Exercise objective →
Please take the records that follow and repeat exactly the lines starting with the line with "Given: Click the BLACK DESERT logo text" and going on through the line with "Open info icon".

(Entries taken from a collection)
───
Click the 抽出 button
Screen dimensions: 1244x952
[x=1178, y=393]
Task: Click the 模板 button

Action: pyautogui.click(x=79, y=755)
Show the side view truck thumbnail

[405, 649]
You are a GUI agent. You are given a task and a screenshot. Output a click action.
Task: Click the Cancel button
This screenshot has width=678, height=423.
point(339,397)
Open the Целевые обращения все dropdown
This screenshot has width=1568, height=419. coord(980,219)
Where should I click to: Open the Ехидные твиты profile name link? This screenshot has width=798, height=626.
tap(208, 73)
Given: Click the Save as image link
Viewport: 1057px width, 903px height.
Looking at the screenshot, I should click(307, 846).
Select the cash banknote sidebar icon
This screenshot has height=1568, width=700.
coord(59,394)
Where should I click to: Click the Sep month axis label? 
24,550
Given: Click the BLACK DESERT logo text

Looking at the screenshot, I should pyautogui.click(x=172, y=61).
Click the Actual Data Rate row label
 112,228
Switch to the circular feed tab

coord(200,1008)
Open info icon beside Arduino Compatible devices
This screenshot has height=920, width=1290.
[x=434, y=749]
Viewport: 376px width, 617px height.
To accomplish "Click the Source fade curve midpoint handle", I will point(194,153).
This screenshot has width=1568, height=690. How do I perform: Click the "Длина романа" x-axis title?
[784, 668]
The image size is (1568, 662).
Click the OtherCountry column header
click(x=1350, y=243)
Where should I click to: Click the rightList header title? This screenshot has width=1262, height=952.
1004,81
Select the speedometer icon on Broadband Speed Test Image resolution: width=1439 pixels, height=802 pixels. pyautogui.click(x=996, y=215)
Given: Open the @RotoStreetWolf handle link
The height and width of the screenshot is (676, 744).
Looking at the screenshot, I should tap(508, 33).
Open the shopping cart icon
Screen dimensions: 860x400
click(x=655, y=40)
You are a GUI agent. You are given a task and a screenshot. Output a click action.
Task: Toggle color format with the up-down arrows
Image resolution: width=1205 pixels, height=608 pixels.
───
Solution below →
Given: Click the BLACK DESERT logo text

Looking at the screenshot, I should pyautogui.click(x=172, y=61).
Click the Actual Data Rate row label
 112,228
Switch to the circular feed tab

coord(200,1008)
Open info icon beside Arduino Compatible devices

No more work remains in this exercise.